Conference: AAAI 2026 arXiv: 2508.01971 Code: github.com/zhouziyu02/KAFNet Area: Time Series Keywords: Irregular Multivariate Time Series, Canonical Pre-Alignment, Temporal Kernel Aggregation, Frequency-domain Linear Attention, Efficient Forecasting

TL;DR

This paper is the first to argue that Canonical Pre-Alignment (CPA) should not be abandoned for Irregular Multivariate Time Series (IMTS) forecasting. It proposes KAFNet, which addresses the efficiency bottleneck of CPA via three modules—Pre-Convolution smoothing, Temporal Kernel Aggregation (TKA), and Frequency-domain Linear Attention (FLA)—achieving state-of-the-art accuracy on 4 IMTS benchmarks while reducing parameters by 7.2× and accelerating training/inference by 8.4×.

Background & Motivation

Irregular Multivariate Time Series (IMTS) are prevalent in traffic, meteorology, healthcare, and other domains, characterized by:

Intra-series irregularity: Non-uniform observation intervals within a single variable.

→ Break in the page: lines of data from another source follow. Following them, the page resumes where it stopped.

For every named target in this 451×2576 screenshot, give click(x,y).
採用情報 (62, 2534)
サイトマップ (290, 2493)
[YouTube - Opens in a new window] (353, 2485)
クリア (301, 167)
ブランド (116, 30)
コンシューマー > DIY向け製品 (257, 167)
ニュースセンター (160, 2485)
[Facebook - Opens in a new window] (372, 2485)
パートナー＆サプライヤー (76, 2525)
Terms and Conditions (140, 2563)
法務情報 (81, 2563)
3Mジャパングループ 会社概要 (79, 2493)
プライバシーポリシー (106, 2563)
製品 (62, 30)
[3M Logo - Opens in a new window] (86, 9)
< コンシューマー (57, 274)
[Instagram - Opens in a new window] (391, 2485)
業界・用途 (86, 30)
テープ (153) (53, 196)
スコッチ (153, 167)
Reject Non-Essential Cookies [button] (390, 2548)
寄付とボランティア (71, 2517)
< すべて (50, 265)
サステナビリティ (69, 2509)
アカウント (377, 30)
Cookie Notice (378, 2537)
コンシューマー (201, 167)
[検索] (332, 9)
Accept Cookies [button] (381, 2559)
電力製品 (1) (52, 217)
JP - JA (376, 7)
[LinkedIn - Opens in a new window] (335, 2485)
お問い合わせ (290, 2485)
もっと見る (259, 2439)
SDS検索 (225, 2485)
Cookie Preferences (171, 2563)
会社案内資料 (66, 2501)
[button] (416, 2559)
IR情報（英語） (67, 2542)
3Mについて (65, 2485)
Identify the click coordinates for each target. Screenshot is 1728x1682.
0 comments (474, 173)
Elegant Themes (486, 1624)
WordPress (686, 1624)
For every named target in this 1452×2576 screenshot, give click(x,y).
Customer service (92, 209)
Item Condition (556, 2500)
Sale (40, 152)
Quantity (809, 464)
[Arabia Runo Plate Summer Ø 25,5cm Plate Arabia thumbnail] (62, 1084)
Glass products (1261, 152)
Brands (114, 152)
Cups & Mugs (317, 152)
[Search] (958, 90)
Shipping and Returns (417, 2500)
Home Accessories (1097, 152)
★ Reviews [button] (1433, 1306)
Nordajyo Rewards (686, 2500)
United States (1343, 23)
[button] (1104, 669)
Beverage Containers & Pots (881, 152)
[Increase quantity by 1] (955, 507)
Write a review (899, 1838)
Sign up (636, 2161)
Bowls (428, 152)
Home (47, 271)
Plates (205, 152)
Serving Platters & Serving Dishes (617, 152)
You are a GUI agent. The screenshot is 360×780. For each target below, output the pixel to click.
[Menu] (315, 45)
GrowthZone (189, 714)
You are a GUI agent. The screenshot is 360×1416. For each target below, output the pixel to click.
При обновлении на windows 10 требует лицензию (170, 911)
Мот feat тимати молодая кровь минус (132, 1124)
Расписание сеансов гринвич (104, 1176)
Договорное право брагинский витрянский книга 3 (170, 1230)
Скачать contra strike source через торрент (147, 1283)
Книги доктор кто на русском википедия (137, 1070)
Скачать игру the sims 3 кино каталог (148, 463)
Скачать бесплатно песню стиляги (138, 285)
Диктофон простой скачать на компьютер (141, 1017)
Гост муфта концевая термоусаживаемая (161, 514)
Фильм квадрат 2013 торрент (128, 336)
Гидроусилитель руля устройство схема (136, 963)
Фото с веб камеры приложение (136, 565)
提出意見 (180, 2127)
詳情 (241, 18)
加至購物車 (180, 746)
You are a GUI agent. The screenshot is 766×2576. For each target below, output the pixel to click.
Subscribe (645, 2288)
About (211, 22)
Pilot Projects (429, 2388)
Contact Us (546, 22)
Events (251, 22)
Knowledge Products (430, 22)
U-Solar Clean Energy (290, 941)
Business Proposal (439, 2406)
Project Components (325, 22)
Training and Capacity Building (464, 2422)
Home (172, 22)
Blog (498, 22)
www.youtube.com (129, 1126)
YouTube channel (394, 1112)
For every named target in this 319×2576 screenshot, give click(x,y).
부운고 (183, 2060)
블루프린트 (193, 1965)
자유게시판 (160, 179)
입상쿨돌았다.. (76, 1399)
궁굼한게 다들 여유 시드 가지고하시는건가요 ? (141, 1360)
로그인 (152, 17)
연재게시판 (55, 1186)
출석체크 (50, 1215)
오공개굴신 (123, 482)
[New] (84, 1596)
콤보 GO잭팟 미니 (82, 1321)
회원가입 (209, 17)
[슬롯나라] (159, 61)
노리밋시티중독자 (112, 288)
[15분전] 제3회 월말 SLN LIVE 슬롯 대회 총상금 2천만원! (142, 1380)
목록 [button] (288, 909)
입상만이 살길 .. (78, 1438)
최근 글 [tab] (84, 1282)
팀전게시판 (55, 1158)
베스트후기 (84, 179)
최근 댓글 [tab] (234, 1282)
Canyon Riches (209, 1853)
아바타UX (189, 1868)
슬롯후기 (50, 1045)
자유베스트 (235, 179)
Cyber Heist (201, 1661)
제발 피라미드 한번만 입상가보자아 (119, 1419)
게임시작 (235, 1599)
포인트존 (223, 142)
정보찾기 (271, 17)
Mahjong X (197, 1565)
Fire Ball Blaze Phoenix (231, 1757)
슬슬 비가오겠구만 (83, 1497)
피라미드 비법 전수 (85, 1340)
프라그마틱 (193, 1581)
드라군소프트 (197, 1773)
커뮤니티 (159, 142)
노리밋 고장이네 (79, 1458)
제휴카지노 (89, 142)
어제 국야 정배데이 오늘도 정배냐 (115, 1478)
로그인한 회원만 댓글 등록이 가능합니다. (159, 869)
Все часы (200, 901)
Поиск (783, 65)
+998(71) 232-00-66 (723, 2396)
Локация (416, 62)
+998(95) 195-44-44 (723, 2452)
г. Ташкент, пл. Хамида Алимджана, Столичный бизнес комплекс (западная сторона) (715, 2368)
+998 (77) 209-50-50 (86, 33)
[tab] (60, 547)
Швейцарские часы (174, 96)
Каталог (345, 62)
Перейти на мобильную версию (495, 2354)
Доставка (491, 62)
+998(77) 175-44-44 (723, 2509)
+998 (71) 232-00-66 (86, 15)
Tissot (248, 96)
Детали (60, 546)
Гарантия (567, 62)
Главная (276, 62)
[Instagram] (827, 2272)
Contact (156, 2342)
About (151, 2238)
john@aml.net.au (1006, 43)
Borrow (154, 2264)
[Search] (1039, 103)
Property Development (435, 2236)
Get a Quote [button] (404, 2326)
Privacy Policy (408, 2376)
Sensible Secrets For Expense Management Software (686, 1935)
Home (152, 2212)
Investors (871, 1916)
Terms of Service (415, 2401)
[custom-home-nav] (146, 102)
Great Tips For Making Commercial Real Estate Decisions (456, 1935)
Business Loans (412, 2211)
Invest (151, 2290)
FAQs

Inter-series asynchrony: Misaligned sampling timestamps across different variables.

The two sides of Canonical Pre-Alignment (CPA):

CPA is the classical preprocessing approach for IMTS—aligning all variables to a unified time grid with zero-padding at missing positions. It resolves inter-series asynchrony, unifies sequence lengths, and facilitates batch training. However, its critical drawback is sequence length explosion due to zero-padding: when the number of variables is large, the merged global timestamp set is far larger than the observation count of any individual variable, creating computational and memory bottlenecks.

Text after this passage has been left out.